Through the gate in my edible garden is my wildlife garden. Ive been gradually adding a diverse range of perennial meadow/woodland plants into the “lawn” over the last two years and its so good to see more flowers, grasses and herbage get established
Some of the perennials planted as ground cover last winter, underneath baby trees forming a hedge along the main road boundary, are also getting established now too.
I love this time of year in garden design, sowing annual seeds and watching perennials emerge from their winter sleep. Over the May Day bank holiday this year, I’m excited to be welcoming people to walk through my garden as part of my participation in the Saltaire Arts Trail. I’m looking forward to some interesting conversations, (hopefully!), about all things permaculture throughout the event.
I’ve been spending the last few days doing a bit of a review about how my garden designs are going.
I left kale and some chard sown last spring in place over the winter and they are thriving pretty well. I am harvesting some to eat at least once a week. Unfortunately my health wasnt great at the key time for sowing winter crops last year and so seeds never made it into the soil, but alongside these brassicas I have some baby leeks looking small but healthy in a different raised bed.
I’ve also loved sorting out my crazily big seed collection, (alphabetical order for the first time ever, rather than plant type!) - I’m experimenting with some green manure crops in a couple of the raised beds this year which I’m excited about. The seeds in the plastic bags in this photo are perennial and annual meadow herbs, grasses and flowers. I’m going to be growing some of this seed as plug plants to place directly into the lawn in places presently covered with wood chip. This mulch will have killed the grass, to give the baby plants less competition when they are planted.

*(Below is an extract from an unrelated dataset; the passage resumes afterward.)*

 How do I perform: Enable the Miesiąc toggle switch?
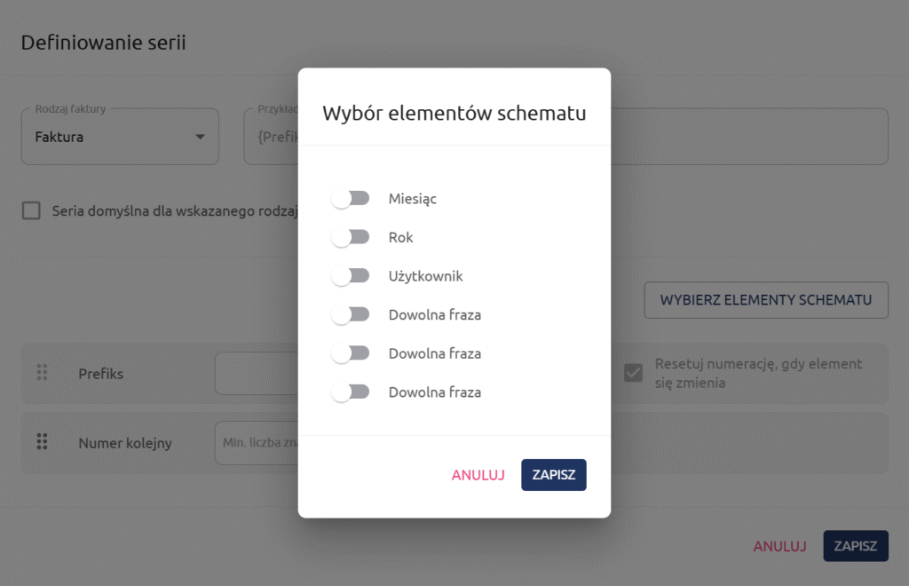coord(350,199)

Also over in the “wild” part of my garden, are some seed heads left on grasses and flowers seeds sown directly into the lawn last year. In this seed head pictured I found sleeping ladybirds. I plan to leave more areas of the “lawn” with seed heads in place to overwinter for insect habitat this year.
Yesterday I sowed the first seeds of the year! Chillis in Northern England need to be started off super early in the year for them to ripen in the summer sun. I’ve sown 4 different varieties this year, 3 are new to me, plus my favourite “Nigel’s Outdoor” chillis from Realseeds, bred to thrive outside in the UK
Through the winter I’ve grown a constant supply of sprouted seeds and pulses on my kitchen window sill. In the long dark winter days it seems like such a privilege to be able to easily grow (and then eat!) delicious fresh sprouts.

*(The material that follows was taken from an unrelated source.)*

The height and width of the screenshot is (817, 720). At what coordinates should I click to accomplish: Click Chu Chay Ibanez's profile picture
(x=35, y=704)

Some of my favourite resources connected with this post
I buy most of my seeds from two seeds specialists in England. Tamar Organics & Real Seeds - I love both their products and their ethics.
I buy my meadow plants seeds from Emorsgate Seeds - who also have loads of really useful info about everything you need to know relating to sowing grasses, flowers and herbs to create “meadows” on their website.
The fantastic No-Dig gardener Steph Hafferty published a brilliant blog post on Valentine’s Day about her seed sowing plans for February. You can read her post here
My friend and permaculture teacher & practitioner, Graham Burnett has produced a fabulous little guide, “A Garden In Your Kitchen” which includes a great section on sprouting.